Le Dr Fadi Massoud est plus prudent que la presse. «Même si l’occasion est exceptionnelle, dans la mesure où on a autant d’individus à étudier, on ne peut pas y voir d’avancée miraculeuse. C’est une mutation génétique bien précise que ces chercheurs ont étudiée», nuance le gériatre à la Clinique de cognition de l’Institut universitaire de gériatrie de Montréal.

Et si certains articles évoquent la possibilité de faire reculer les premiers symptômes de la maladie de 17 ans, le Dr Massoud n’a rien vu de tel dans l’étude lorsqu’il l’a consultée. «J’ai vu 12 ans, mais nulle part 17», rectifie-t-il.

Du positif

Il ne faut cependant pas balayer ces découvertes du revers de la main. «Les études génétiques sont très à la mode en ce moment, mais c’est généralement un peu comme une expédition de pêche (où l’on lance sa ligne en espérant que le poisson s’y trouvera), parce qu’il faut étudier des centaines de personnes pour trouver ce qu’on cherche. Ici, la situation est spéciale», rappelle-t-il.
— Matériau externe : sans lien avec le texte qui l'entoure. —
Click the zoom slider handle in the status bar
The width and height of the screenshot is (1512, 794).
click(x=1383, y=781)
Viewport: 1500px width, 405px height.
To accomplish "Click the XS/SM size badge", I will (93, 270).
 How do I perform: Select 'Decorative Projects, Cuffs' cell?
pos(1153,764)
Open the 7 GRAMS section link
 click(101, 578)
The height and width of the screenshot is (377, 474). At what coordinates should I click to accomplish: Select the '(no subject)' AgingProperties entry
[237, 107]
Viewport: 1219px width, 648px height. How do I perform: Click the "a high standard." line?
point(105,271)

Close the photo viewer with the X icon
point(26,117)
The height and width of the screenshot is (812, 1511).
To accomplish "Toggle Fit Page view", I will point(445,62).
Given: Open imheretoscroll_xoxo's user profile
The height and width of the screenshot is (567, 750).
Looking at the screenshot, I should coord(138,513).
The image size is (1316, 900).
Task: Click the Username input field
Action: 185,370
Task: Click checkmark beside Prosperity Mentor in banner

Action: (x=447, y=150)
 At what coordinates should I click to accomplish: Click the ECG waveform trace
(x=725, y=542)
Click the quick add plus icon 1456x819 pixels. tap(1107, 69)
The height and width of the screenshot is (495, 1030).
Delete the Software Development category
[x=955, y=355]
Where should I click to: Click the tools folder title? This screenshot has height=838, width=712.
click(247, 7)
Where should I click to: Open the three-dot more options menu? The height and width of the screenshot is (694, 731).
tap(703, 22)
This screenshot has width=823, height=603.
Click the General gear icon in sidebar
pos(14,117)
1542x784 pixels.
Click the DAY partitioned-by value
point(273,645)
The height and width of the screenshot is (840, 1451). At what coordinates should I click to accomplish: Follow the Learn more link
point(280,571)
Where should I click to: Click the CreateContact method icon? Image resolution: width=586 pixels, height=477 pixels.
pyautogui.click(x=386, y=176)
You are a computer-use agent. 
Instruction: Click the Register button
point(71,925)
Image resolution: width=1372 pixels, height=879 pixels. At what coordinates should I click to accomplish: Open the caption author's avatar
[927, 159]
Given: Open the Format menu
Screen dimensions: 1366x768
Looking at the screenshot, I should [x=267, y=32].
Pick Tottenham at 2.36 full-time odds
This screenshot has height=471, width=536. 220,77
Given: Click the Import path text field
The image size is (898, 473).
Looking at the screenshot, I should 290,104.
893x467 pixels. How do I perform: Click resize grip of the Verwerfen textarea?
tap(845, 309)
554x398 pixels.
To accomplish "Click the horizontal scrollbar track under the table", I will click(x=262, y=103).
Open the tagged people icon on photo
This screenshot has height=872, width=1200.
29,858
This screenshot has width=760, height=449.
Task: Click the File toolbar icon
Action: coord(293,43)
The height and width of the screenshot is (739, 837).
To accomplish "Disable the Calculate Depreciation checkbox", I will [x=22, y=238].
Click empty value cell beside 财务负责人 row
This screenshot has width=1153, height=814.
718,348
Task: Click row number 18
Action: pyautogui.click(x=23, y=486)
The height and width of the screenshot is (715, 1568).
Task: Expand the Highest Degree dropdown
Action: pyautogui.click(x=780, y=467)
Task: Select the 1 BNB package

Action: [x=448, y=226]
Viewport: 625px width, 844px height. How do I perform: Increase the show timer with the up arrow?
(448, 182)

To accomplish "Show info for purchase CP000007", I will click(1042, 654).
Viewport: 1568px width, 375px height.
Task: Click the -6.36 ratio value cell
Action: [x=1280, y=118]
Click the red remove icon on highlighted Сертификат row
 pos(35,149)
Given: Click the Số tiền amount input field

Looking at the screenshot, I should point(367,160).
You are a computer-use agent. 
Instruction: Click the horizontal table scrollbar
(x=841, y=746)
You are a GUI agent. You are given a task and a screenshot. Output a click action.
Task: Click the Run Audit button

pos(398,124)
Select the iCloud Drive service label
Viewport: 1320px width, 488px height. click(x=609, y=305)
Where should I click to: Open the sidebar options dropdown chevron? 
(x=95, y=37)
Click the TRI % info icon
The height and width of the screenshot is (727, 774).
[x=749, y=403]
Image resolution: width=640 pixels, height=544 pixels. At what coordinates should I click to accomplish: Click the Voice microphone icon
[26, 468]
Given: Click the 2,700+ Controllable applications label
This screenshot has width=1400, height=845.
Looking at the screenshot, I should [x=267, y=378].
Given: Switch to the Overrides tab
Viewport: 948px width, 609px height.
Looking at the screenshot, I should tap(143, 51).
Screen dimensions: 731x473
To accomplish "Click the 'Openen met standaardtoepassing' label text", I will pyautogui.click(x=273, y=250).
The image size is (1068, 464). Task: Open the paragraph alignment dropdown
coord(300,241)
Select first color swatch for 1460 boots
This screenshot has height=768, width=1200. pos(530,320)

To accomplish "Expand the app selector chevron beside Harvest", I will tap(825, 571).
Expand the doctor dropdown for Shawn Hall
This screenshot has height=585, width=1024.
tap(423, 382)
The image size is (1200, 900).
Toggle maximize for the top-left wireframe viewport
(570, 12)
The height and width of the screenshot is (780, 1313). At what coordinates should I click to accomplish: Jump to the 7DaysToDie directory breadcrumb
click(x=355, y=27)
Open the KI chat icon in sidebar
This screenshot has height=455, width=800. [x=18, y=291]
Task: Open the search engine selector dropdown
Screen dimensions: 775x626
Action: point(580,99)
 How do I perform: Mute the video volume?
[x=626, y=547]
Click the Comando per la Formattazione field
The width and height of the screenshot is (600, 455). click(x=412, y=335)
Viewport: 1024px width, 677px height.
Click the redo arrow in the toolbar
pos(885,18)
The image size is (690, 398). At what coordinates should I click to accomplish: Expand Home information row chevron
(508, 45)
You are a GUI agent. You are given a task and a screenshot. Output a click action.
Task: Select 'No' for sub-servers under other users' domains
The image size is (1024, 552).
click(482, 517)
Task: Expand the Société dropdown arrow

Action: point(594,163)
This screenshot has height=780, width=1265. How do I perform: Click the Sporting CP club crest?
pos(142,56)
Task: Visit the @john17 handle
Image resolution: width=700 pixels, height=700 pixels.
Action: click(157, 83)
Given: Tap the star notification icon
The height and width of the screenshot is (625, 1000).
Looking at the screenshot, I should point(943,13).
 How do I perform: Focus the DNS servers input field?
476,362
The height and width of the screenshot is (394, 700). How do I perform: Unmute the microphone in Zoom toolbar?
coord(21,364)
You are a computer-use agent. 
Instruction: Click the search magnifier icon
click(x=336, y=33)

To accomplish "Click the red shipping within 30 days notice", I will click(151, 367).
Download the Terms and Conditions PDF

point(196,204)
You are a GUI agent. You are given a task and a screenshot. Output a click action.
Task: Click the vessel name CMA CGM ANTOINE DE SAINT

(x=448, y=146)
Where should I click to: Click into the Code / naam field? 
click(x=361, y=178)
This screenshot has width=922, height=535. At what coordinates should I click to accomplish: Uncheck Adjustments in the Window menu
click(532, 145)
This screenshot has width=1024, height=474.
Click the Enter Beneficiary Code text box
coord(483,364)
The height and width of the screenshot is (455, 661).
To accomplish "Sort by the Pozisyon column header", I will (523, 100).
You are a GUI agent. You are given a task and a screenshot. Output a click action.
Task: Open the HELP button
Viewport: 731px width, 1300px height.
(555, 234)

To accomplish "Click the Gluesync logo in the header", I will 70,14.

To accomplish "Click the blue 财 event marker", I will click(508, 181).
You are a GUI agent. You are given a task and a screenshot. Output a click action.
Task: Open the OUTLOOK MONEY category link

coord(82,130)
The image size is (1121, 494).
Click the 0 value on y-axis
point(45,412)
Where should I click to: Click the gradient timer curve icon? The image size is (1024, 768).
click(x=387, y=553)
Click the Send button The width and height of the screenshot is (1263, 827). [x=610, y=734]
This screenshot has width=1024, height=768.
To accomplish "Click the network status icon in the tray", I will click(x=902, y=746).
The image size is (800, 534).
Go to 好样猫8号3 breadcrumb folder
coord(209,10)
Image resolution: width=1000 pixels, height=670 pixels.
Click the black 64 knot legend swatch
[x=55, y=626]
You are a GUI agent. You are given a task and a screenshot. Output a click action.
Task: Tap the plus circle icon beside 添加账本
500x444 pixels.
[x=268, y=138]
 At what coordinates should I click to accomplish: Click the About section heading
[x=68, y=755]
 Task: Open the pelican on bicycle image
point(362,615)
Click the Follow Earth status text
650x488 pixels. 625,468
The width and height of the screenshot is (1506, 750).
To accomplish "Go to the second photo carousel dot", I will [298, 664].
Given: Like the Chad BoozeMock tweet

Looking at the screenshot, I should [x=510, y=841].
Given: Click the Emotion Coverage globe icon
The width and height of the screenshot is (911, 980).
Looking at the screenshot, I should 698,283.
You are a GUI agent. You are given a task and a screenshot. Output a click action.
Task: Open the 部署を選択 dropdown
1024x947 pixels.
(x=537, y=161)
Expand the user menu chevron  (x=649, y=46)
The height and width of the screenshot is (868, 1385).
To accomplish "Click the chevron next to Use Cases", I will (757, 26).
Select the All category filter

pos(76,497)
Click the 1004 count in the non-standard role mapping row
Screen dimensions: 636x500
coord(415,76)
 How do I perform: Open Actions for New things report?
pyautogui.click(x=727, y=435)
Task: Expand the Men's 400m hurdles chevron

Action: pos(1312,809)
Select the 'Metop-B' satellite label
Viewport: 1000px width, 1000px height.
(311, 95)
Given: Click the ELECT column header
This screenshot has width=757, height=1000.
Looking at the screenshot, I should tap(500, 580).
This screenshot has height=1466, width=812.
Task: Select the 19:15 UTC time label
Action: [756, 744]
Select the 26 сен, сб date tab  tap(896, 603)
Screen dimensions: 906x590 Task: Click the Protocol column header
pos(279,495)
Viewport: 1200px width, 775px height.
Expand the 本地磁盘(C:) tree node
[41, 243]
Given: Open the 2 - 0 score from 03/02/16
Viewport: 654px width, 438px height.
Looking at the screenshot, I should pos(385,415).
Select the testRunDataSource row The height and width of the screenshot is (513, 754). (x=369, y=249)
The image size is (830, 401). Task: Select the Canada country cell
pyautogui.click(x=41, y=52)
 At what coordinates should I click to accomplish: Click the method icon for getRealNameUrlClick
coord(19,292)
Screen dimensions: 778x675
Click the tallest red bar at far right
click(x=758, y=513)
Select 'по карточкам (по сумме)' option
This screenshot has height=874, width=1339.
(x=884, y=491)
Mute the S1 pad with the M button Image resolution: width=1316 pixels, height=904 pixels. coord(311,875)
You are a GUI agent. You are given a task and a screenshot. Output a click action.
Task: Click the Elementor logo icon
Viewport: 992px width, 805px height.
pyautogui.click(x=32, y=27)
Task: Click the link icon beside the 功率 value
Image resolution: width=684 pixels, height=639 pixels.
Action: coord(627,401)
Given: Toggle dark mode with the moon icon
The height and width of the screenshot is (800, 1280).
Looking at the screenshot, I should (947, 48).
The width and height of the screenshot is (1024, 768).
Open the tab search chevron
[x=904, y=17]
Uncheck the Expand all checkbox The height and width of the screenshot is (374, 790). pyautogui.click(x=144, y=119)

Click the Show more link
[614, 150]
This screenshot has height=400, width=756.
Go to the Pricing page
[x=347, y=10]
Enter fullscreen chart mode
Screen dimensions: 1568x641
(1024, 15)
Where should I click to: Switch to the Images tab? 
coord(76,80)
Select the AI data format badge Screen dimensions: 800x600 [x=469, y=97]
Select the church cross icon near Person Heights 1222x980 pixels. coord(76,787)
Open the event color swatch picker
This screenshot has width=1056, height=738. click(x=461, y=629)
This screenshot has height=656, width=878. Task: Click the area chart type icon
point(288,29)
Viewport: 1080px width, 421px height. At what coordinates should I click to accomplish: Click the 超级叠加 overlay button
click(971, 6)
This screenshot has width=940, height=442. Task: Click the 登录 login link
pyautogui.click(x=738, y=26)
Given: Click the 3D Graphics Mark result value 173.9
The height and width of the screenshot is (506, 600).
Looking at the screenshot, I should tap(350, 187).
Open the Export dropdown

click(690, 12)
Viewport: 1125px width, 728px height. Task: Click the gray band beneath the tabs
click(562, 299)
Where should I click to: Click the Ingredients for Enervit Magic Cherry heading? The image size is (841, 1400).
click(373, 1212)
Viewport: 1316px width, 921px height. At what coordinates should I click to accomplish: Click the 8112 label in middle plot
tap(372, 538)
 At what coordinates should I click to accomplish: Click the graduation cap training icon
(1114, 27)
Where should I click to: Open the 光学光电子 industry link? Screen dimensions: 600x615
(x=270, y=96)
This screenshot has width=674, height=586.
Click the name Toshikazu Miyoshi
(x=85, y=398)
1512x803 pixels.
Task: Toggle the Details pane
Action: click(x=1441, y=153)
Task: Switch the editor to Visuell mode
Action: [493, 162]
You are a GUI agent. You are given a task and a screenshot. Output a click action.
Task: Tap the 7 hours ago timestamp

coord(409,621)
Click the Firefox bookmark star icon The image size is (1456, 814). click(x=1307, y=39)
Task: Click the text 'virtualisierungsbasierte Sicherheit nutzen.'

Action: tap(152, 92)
La possibilité de voir autant de sujets qui souffrent de la maladie et d’isoler ces gènes n’est donc pas anodine. «Ce que ça permet de faire, c’est de comprendre comment les gènes fonctionnent, comment ils se comportent. Ce n’est donc pas nécessairement pour mener à de la thérapie génétique autant que pour mieux comprendre la mécanique de la maladie, et ainsi mieux la traiter.»

Bref, si on ne détient pas les ingrédients d’une cure miraculeuse, les découvertes de ce groupe de scientifiques contribuent à beaucoup mieux comprendre le développement de l’Alzheimer. Un peu comme si on avait débrouillé des parties d’une carte, d’un réseau routier, permettant d’exposer comment fonctionnent les différentes voies d’un système en désignant quels gènes aiguillent le cerveau vers des voies rapides, ou vers des voies d’évitement de cette dégénérescence.